SOURCE TEXT —

+-------+

The pseudocode for the linked list stack implementation is given below:
struct Node {
  int data;
  Node* next;
}

top = NULL

function push(x):
  newNode = createNode(x)
  newNode->next = top
  top = newNode

function pop():
  if top == NULL:
    print("Underflow")
  else:
    temp = top
    top = top->next
    delete(temp)

Time and Space Complexity

The following table shows the time and space complexities of stack operations for the array-based and linked list-based stack implementations:

Operation Array Implementation Linked List Implementation
Push O(1) O(1)
Pop O(1) O(1)
Peek O(1) O(1)
isEmpty O(1) O(1)
Space Fixed, O(n) Dynamic, O(n + pointers)

Applications of Stack in Programming

Stacks should not be considered mere theoretical concepts. They have practical applications across various fields in computer science and are incredibly versatile. Stacks’ ability to manage data with the LIFO principle makes them ideal for multiple tasks, from solving mathematical expressions to handling backtracking in complex algorithms. Here are some key applications of stacks.

1. Expression Evaluation

Stacks help convert infix expressions (e.g., A+B) to postfix (AB+) or prefix (+AB). They are essential for evaluating postfix and prefix expressions.

In postfix expression evaluation, operands are first pushed onto the stack, and when an operator is encountered, it is applied to the topmost elements. The result of the operation is then pushed onto the stack. This process is repeated until the entire expression is evaluated.

For example, consider the postfix expression, 3 4 + 2 * 7 /. The sequence of steps to evaluate this expression using stacks is as follows:

While infix expressions are more common, they can be challenging for machines to evaluate directly. However, postfix and prefix expressions are easier for computers to process and remove ambiguity.

2. Function Calls (Call Stack)

+-------+

DATA RECORDS —
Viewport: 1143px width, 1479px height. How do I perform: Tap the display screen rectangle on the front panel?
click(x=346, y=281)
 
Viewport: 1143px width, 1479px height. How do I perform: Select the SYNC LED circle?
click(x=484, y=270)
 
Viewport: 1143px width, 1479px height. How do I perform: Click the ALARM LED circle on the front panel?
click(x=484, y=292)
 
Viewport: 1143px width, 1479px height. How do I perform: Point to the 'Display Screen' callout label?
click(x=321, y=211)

+-------+

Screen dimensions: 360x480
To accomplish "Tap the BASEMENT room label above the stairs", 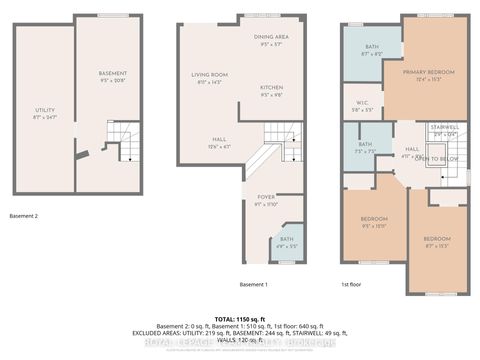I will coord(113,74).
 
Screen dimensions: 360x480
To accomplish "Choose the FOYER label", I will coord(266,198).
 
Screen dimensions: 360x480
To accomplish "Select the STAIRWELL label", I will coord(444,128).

+-------+

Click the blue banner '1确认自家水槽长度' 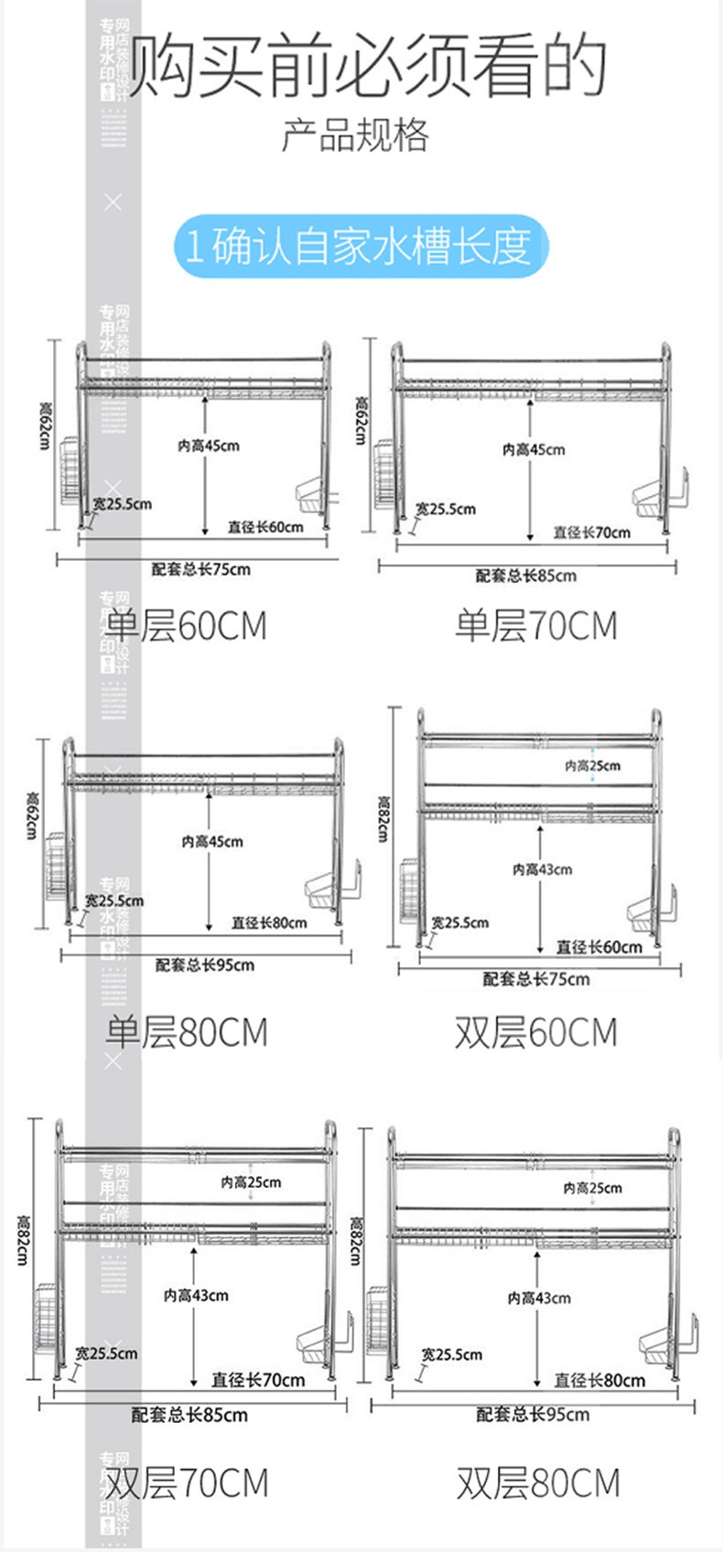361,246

+-------+

WHAT YOU HAVE TO DO —
Answer these about the stack text:
1. What does pop print when top is NULL?
2. What space complexity does the table give for the linked list implementation?
3. What postfix form is given for the infix expression A+B?

THE RESPONSE —
1. Underflow
2. Dynamic, O(n + pointers)
3. AB+